In dem Telegram-Kanal des angeblichen Instituts wird uns dann besonders schwindelig:
Von Verschwörungsmythen des „Geistheiler Sanada“ über Prophezeiungen aus indischen Palmblättern, angeblichen Prophezeiungen von Nostradamus und Irlmaier bis zu „Men in Black“, Angriffe durch 5G-Masten und RFID-Chips in Neugeborenen ist dort absolut jeder Unsinn zu finden.
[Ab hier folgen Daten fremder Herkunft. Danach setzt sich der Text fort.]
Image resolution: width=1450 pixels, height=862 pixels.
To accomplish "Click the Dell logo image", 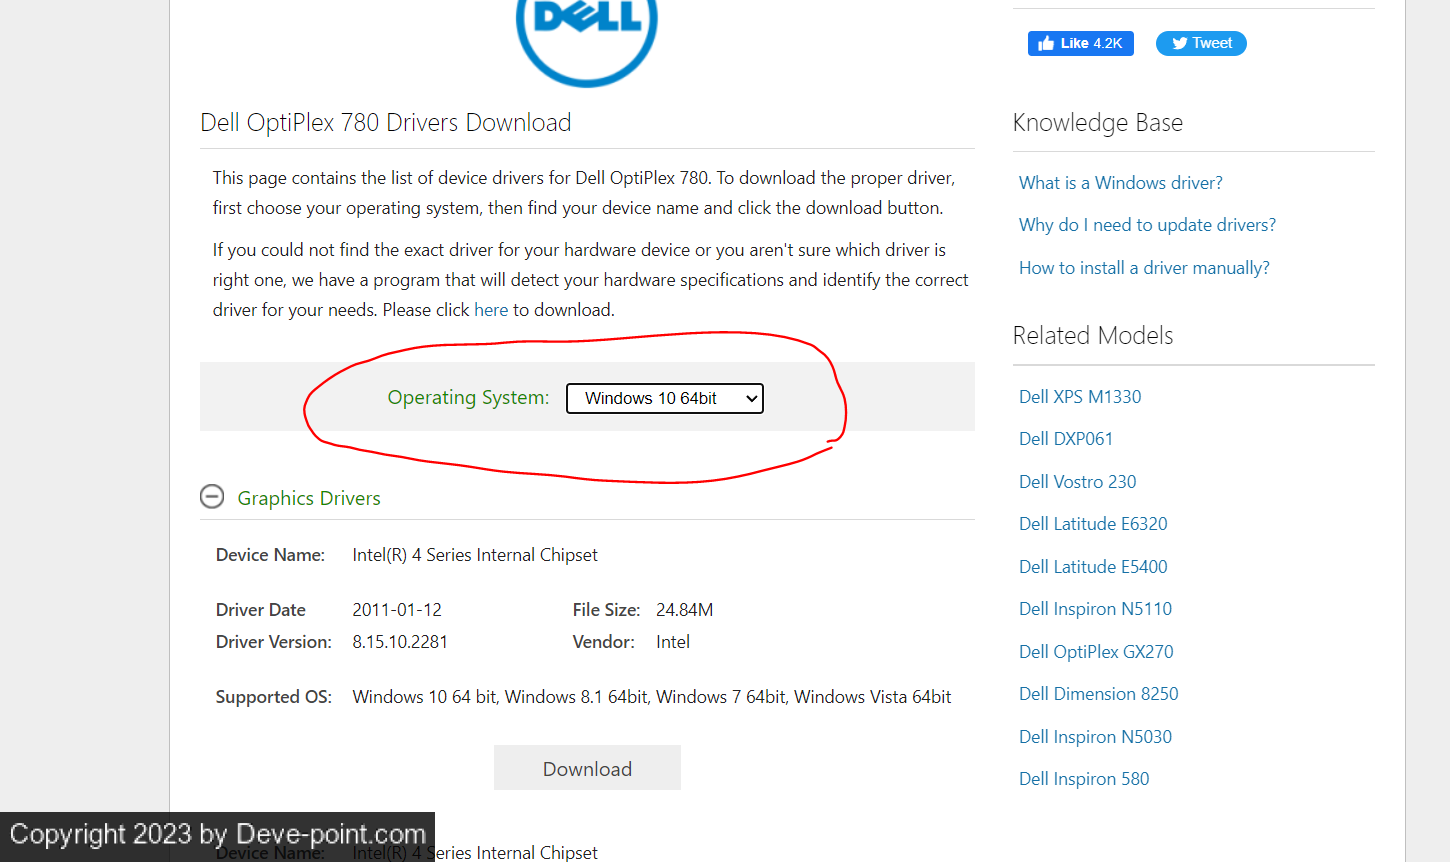I will click(x=587, y=40).
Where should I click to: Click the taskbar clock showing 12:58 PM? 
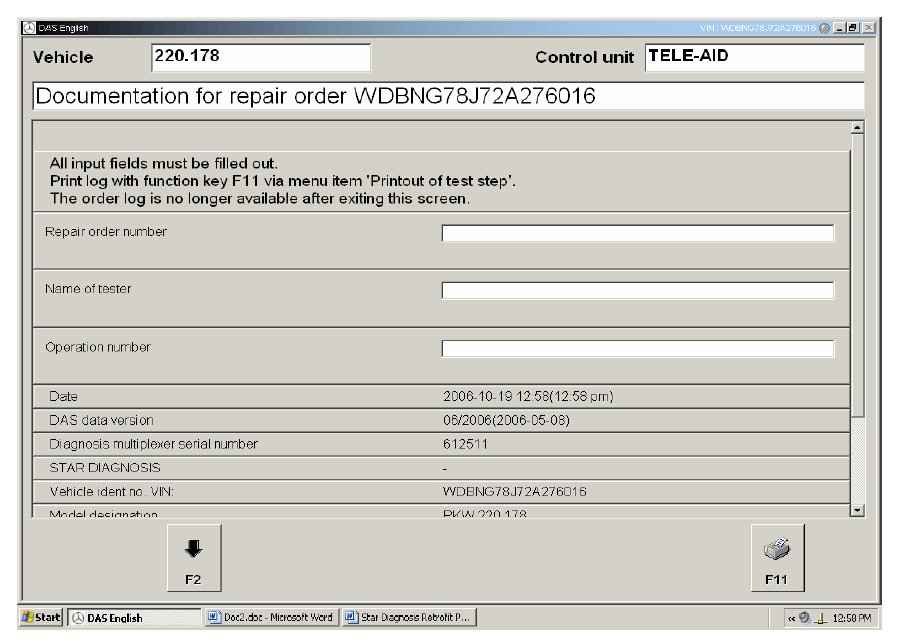[x=850, y=618]
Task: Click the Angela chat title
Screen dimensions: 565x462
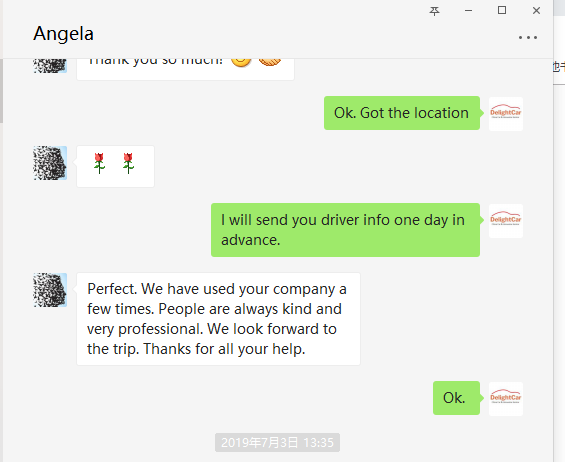Action: [x=63, y=34]
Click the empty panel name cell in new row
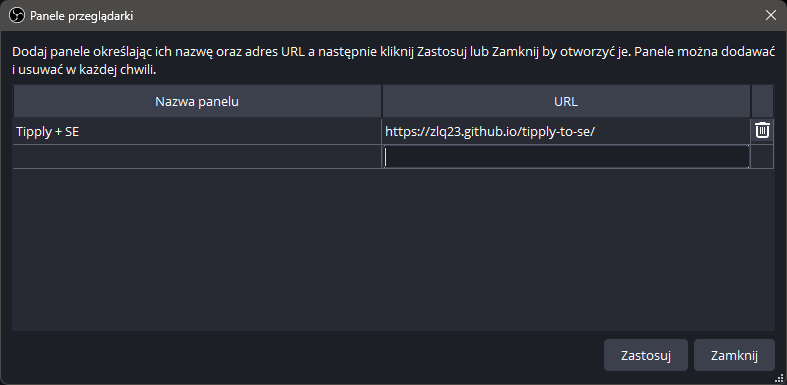The height and width of the screenshot is (385, 787). point(197,157)
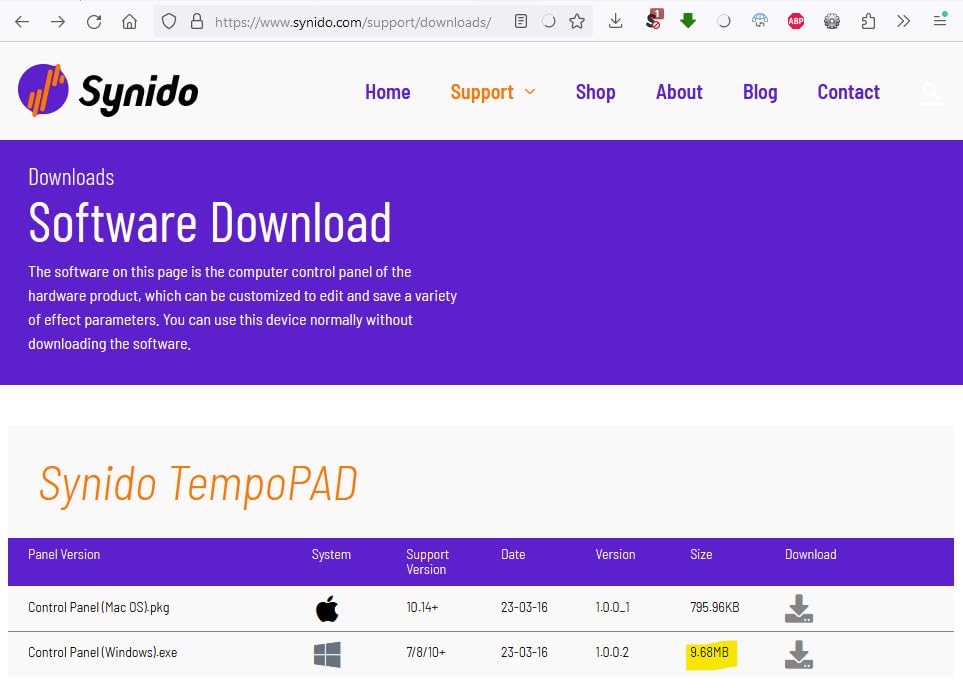Screen dimensions: 963x688
Task: Click the Synido logo
Action: 108,92
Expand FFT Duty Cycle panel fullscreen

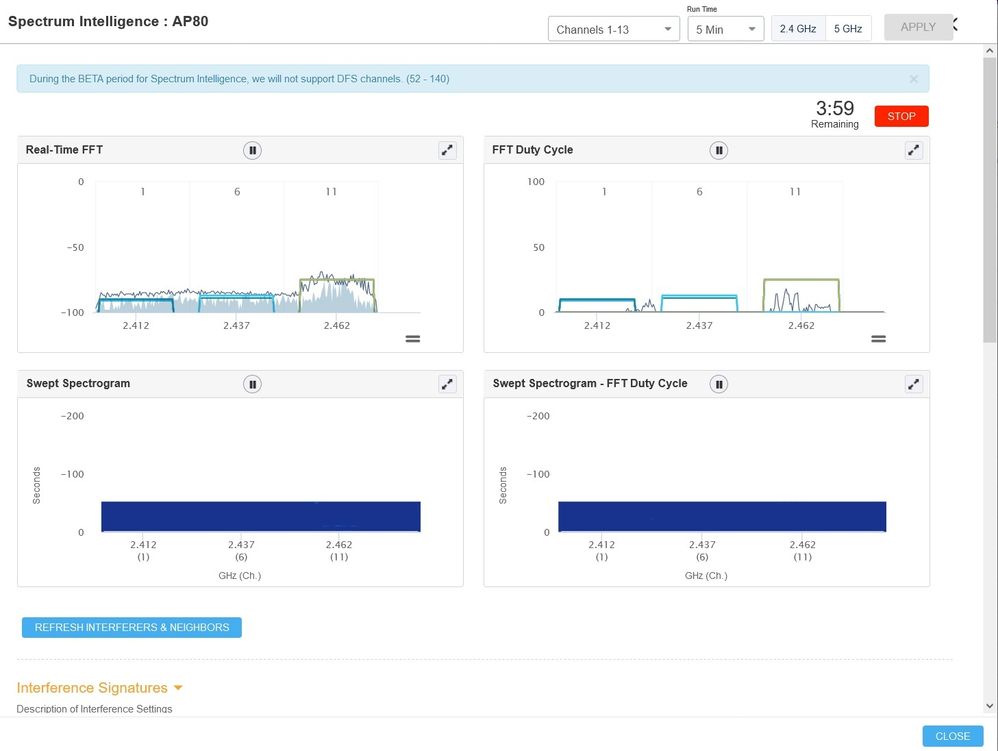[913, 150]
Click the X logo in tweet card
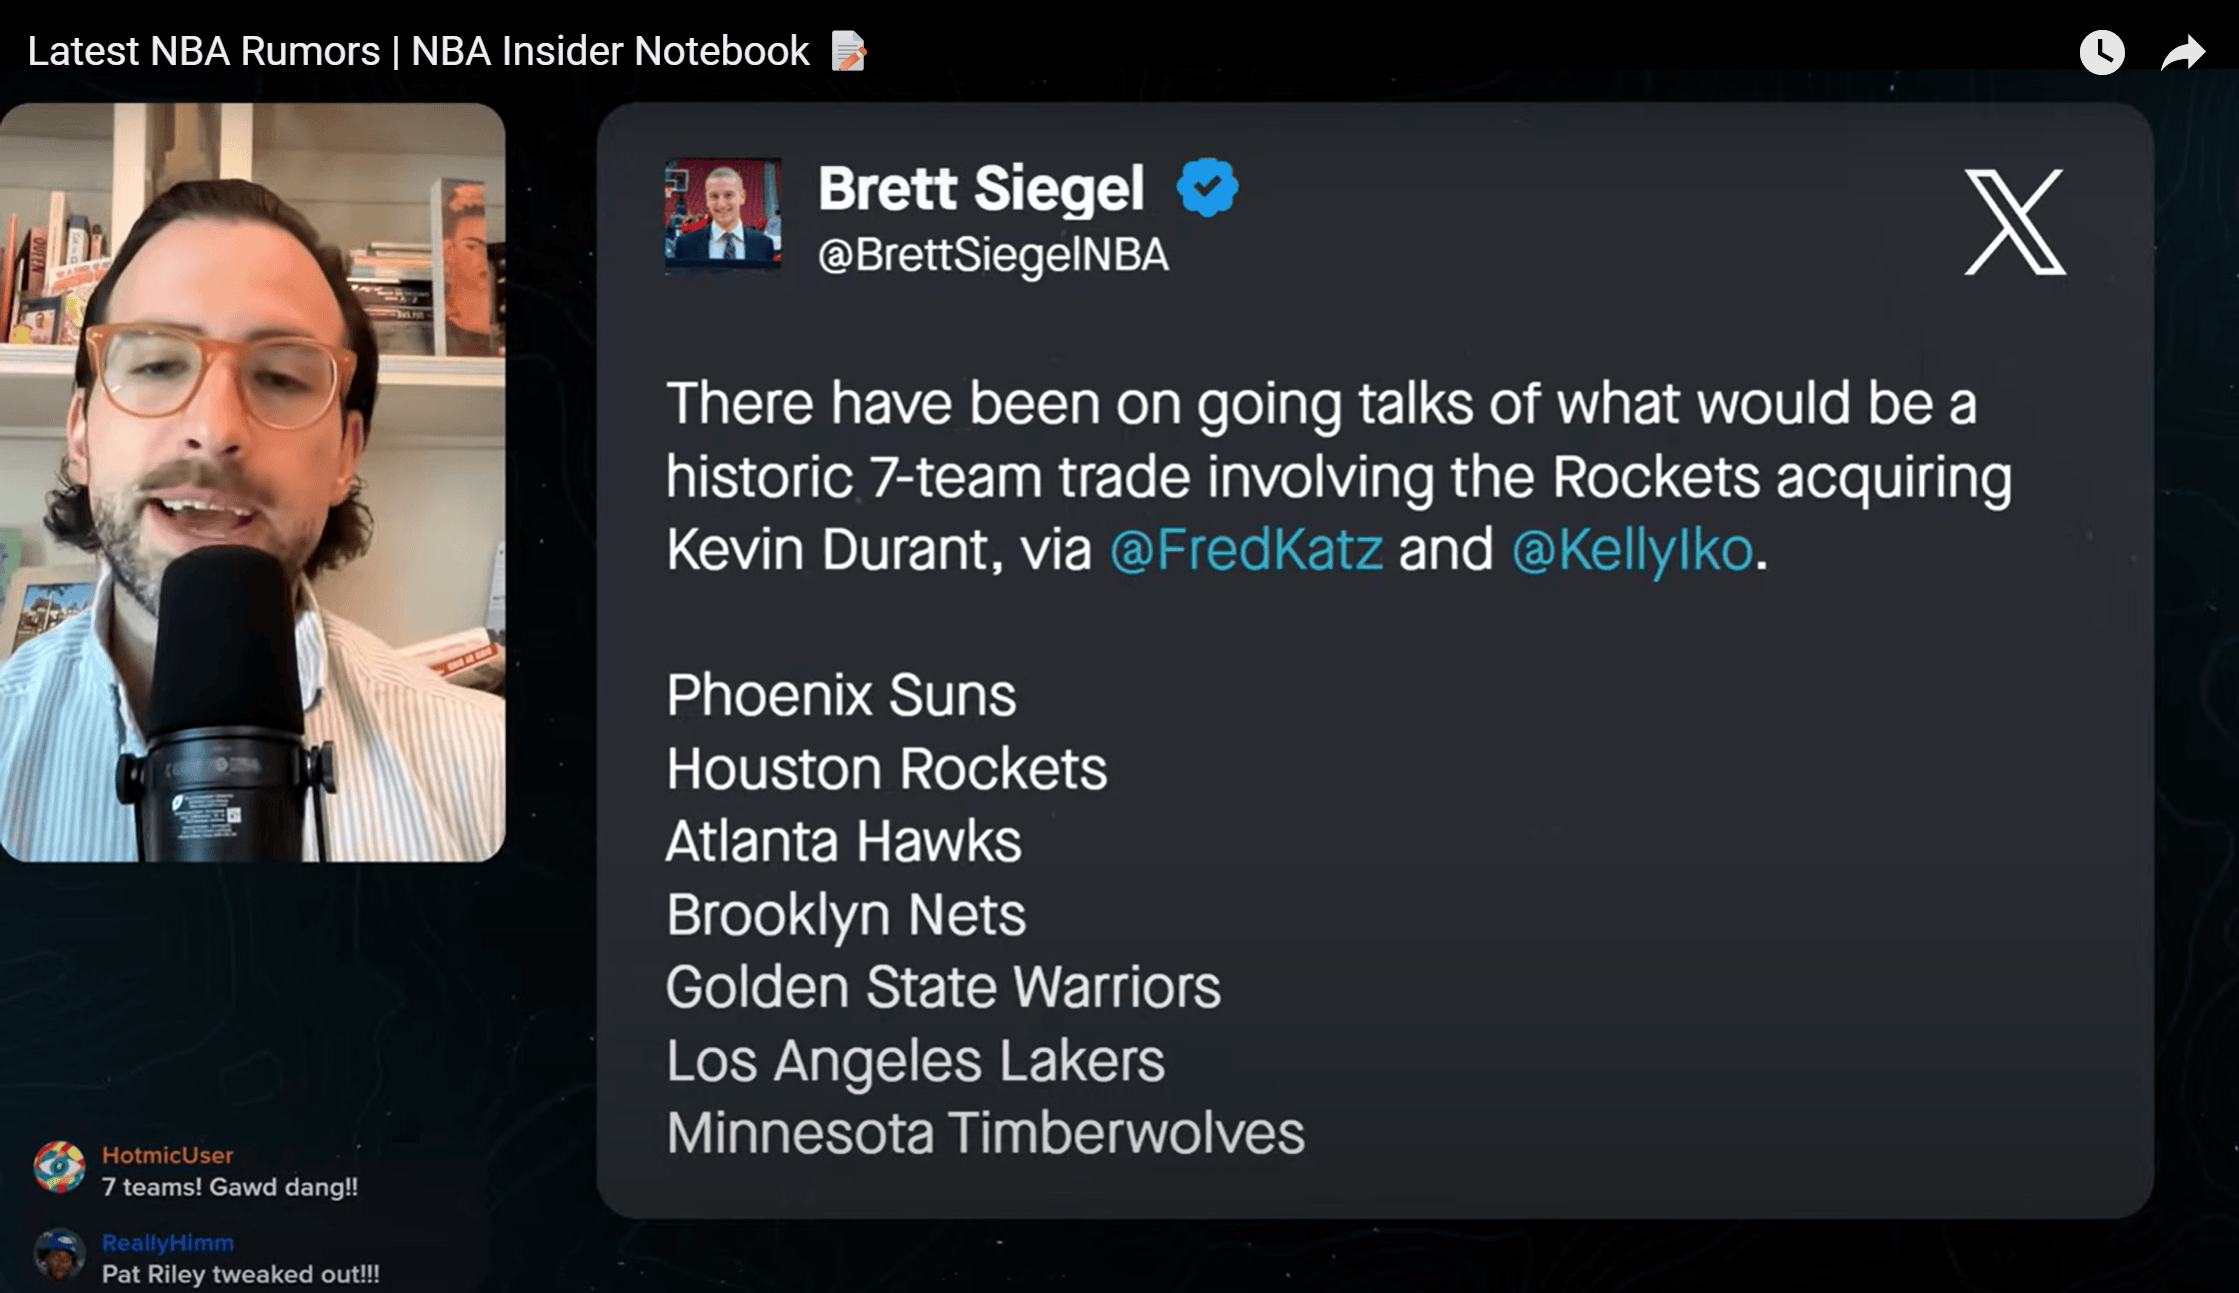Image resolution: width=2239 pixels, height=1293 pixels. point(2015,222)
Wer sich lieber medial berieseln lassen möchte, findet auf deren BitChute-Kanal genug Futter:
Da erzählt Lanka, dass es keine Masernviren gäbe, die BRD nur eine Firma sei und „Reptos“ die wahren Herrscher der Erde sind. Sogar ich persönlich fühle mich angesprochen, da ein Video den Titel „Ihr Fleischfresser, Raucher, Kaffeetrinker und Biertrinker seid Zombies“ trägt!
Danke, aber ich bin nicht wirklich tot, ich rieche nur so.

Fassen wir zusammen

  • Der verbreitete Text ist wissenschaftlich nicht mal im kleinsten Ansatz haltbar und enthält unbewiesene und längst widerlegte Behauptungen
  • Es gibt kein Wissenschafts- und Forschungszentrum Karstedt-Kaiser in Berlin
  • Auf Telegram und BitChute verbreitet aber ein „Corona-Gutachten Karstedt-Kaiser“ den Bodensatz sämtlicher bekannten Verschwörungsmythen

Wie so häufig: All die „selbstdenkenden“ und „kritischen“ Nutzerinnen und Nutzer haben nicht einmal überprüft, ob es das von ihnen selbst immer genannte „Wissenschafts- und Forschungszentrum Karstedt-Kaiser“ überhaupt gibt – es wird einfach geglaubt und stumpf weiter verbreitet.